Octopuses are amazing creatures! Can you spot him? They love to hide. Octopus have evolved to have large nervous systems and brains with about 500 million neurons, almost comparable to dogs. They are intelligent enough to distinguish brightness, navigate mazes, recognize individual people, learn how to unscrew a jar or raid lobster traps.
How many hearts does an octopus have? Three. One pumps blood through the body and the other two through the gills. Octopus can change their color and texture to blend in with their surroundings. They use special cells call chromatophores to match their environment so well they can be hard to spot, even if you are looking right at them!
An octopus’ suckers are the ultimate all-purpose tool being both powerful yet extremely sensitive. Each sucker is packed with chemical receptors that smell and taste upon contact and each arm is somewhat autonomous, sensing and interpreting its environment, manipulating objects and potential prey and basically acting of its own accord!

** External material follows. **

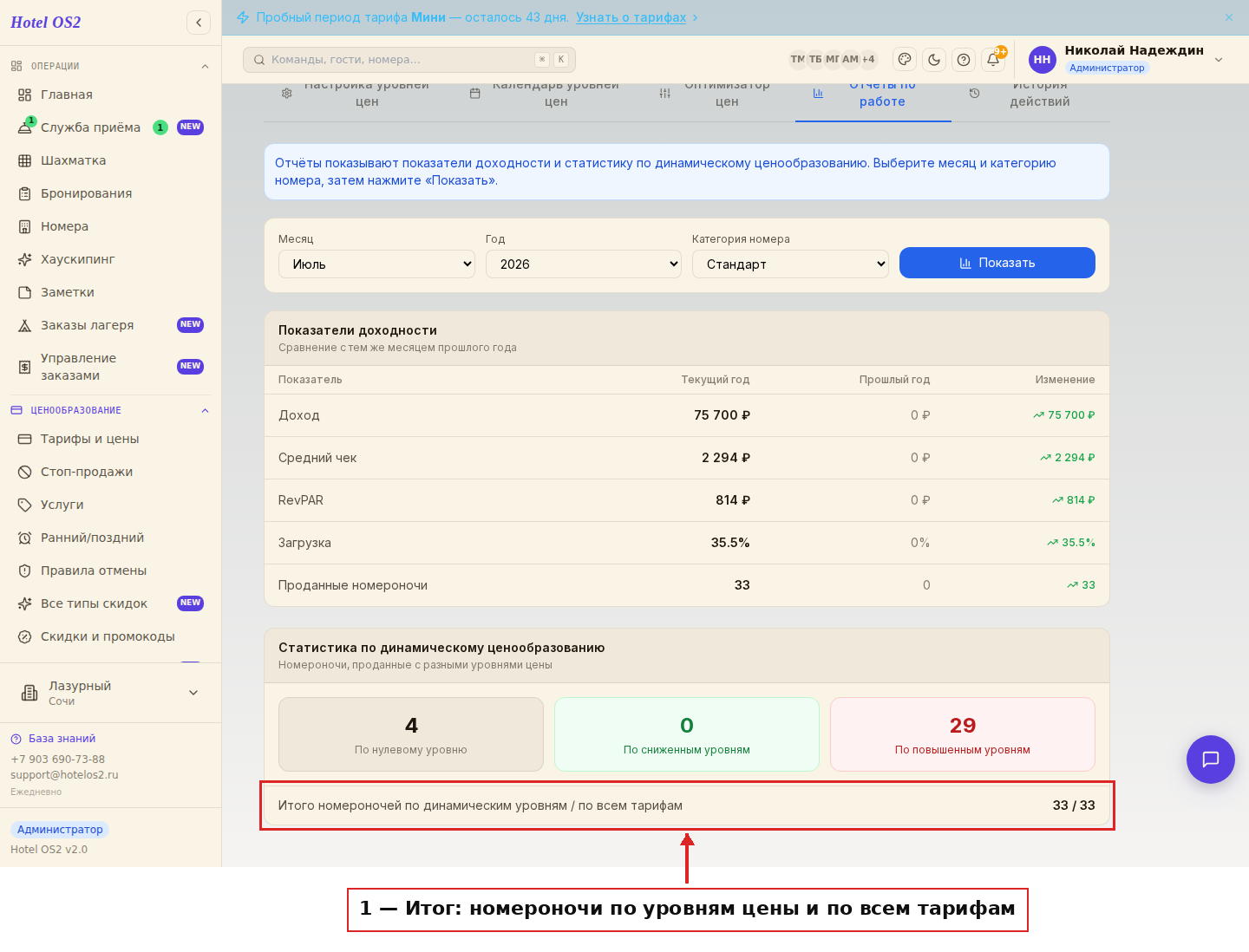Viewport: 1249px width, 952px height.
Task: Collapse the sidebar with arrow button
Action: point(199,23)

Serpent sea stars are a more slender version of a sea star. Their skinny arms twist and coil to help them move across the seafloor. They have the ability to release one or more of their arms to escape a predator. As long as they hold on to their central disk, they can still function and their limbs will regenerate.
They are known as “seafloor ecosystem engineers,” meaning they reshape the sediment shape on the seafloor, which in turn influences the distribution of other seafloor species.